# Extracted text
---
Churchill Downs is the center of racing this weekend as the 2020 Kentucky Derby is finally contested at the famed Louisville track in a year that has been unlike almost any other in modern memory.

Among the special bets available across the two days is the Oaks/Derby Pick Six, which carries a $2 minimum investment, a mandatory payout and a low 15% takeout.

This special bet harkens back to what has seemingly become a bygone era – where pick six bets carried $2 minimums and were absent any jackpot provisions. The twist, of course, is that six graded races across the two days comprise this bet, the Alysheba, La Troienne and Kentucky Oaks on Friday, followed by the Derby City Distaff, Old Forester Turf Classic and Kentucky Derby on Saturday.

Horseplayers have grown both weary of, and disdainful at, the proliferation of jackpot bets – be them pick fives, pick sixes, or other iterations of wagers where a portion of every daily wager is retained for a jackpot paid on the occasion where there is only one individual winning ticket, while another portion is used as a “minor pool” which the multiple ticket winners for the day share.

For customers to really understand the pricing on these bets, it often takes more than just a cursory glance at a number – the takeout – to grasp the impact. Are players betting them? Sure. But, as outlined in our recent report, “Racing Not Only For (the) Elite,” an increasing number of these bets seem to be won by computer-driven high-volume bettors chasing jackpots with massive investments. Last Sunday at Del Mar, a $36,722 investment from a “single” player landed the jackpot of $686,660.

JACKPOT DECEPTION

Jackpot bets are tricky. They deceive.

For now, horse racing wagering in America is presented as almost exclusively a pari-mutuel. The sport earns a guaranteed cut on wagers, and should want as much wagering as possible. In jackpot bets, an amount of every wager is retained and paid to only one customer on the occurrence of that single customer having the only winning ticket in a particular bet.

There may be a belief that jackpot bets drive attention, because horseplayers are always able to shoot for some big carryover or, in the event the bet is not hit for a prolonged period and “forced-out,” wagering on a particular day will be outsized as horseplayers seek to claim the money they know they have a much better chance of winning.
---
# Collected data
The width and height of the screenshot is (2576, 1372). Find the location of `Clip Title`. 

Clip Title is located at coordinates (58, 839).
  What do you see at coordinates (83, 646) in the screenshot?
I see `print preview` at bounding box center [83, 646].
---
# Prompt A
Name the six graded races that make up the Oaks/Derby Pick Six, according to the article on Kentucky Derby betting.
# Prompt B
Extend the article on Kentucky Derby betting by picking up after its final paragraph.

# Response A
Alysheba
La Troienne
Kentucky Oaks
Derby City Distaff
Old Forester Turf Classic
Kentucky Derby

# Response B
By adding an artificial provision – the single ticket requirement to pay the jackpot – tracks have effectively limited overall wagering churn on other races and greatly increased the takeout on those “lucky” enough to have a winning ticket good enough for only the day's minor pool payout. A segment of informed horseplayers question the long-term, detrimental effects of offering bets where very few customers ever win. Their concerns are well-founded.

A paper from the March 2020 edition of Contemporary Economic Policy offers horse racing some potential lessons as to the long-term impact of actions similar to the proliferation of the jackpot bets in racing. Levi Perez, associate professor of economics in Spain's University of Oviedo and Ph.D candidate Alejandro Diaz are the authors of “Setting The Odds Of Winning The Jackpot: On The Economics of (Re) Designing Lottery Games.”

In the paper, Perez and Diaz contend that customer behavior in light of bigger jackpots, combined with reduced chances of winning a popular Spanish lottery game, changed outcomes for the negative.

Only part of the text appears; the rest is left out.